Lekko oszołomiony przeszedł przez centrum miasta i ruszył dalej. Nie przemierzał tej trasy od dwudziestu lat, ale ją pamiętał. Przypominał sobie różne szczegóły z czasów uniwersyteckiej młodości: wspaniałą grę na trąbce Louisa Armstronga; ukrywanie swego akcentu z przedmieścia; zdziwienie, dlaczego wszyscy prócz niego tak lubią się upijać; wypożyczanie książek na zapas, nim zdołał przeczytać te, które już miał, ich wciąż rosnący stos na stole w pokoju.
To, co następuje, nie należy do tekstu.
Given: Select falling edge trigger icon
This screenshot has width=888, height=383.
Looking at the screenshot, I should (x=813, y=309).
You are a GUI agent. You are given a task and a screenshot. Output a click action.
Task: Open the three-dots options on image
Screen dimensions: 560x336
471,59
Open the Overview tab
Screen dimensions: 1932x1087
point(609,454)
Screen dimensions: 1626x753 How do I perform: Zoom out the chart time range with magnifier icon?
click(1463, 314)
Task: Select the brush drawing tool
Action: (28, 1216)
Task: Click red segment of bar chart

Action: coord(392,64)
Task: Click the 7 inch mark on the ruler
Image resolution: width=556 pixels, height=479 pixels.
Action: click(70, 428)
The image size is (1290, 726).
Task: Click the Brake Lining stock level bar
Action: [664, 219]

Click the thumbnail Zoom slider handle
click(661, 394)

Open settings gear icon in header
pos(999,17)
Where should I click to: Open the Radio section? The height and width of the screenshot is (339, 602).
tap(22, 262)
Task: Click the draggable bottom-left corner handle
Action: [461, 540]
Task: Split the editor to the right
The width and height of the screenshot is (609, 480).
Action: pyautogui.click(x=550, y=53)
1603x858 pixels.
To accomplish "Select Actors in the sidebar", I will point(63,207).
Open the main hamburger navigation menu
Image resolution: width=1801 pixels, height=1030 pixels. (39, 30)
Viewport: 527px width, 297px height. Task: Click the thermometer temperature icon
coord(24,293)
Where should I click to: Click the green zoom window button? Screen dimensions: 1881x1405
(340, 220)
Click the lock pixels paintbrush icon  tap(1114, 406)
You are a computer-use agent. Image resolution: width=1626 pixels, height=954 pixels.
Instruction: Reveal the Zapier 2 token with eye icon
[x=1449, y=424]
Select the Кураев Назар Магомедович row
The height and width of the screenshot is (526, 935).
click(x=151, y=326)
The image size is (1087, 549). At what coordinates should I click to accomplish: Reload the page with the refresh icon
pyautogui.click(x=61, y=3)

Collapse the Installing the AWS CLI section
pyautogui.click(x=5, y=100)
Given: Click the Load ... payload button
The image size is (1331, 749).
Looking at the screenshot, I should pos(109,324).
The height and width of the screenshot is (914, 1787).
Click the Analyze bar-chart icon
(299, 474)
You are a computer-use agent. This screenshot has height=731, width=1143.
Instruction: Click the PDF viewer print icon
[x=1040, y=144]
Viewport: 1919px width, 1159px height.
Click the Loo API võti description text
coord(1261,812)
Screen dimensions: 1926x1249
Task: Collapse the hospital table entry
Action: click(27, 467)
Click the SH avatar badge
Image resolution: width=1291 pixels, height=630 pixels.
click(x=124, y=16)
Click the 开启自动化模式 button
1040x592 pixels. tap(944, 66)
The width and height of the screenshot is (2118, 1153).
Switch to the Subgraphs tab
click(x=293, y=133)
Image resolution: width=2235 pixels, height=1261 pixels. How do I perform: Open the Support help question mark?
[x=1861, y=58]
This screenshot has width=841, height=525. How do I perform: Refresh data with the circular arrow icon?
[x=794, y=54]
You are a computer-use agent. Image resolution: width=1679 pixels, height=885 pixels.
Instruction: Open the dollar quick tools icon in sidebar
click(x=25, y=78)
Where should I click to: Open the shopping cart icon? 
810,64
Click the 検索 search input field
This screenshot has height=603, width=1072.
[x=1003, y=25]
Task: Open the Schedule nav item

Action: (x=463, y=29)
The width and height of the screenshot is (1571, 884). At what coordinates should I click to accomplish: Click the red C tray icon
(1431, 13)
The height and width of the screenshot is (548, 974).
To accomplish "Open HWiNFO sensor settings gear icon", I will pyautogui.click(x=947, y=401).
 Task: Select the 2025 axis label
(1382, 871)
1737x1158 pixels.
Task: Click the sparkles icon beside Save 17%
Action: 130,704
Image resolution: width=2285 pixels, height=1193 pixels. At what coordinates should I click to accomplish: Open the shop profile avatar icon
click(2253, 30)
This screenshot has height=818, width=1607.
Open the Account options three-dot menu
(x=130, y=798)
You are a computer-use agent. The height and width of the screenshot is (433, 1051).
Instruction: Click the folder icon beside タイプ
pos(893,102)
Zastanawiał się, czy te lata go zmieniły. Nie bardzo, pomyślał. Wtedy był jak przestraszony człowiek szukający oparcia i schronienia. Teraz jego fortecą był Izrael, ale zamiast się tam skryć, musiał wyjść i walczyć, by tej fortecy bronić. I wtedy, i teraz skłaniał się ku socjalizmowi, dostrzegał przejawy niesprawiedliwości społecznej, ale nie wiedział, jak społeczeństwo może się zmienić na lepsze. W miarę upływu lat nabywał różnych umiejętności, ale mądrości mu nie przybywało. W istocie zdawało mu się, że wie coraz więcej, ale rozumie coraz mniej.

Uznał jednak, że czuje się teraz jakby szczęśliwszy. Wiedział, kim jest i co ma robić. Wiedział, o co chodzi w życiu i jak sobie w nim radzić. Wprawdzie jego poglądy od 1948 roku prawie się nie zmieniły, lecz dziś był ich bardziej pewien. Inna rzecz, że niektóre jego nadzieje z lat młodości nie spełniły się, zwłaszcza marzenia o szczęściu innego rodzaju, i zdawał sobie sprawę, że jest coraz mniej prawdopodobne, by się spełniły. To miasto niestety mu o tym przypomniało. A w szczególności ten dom.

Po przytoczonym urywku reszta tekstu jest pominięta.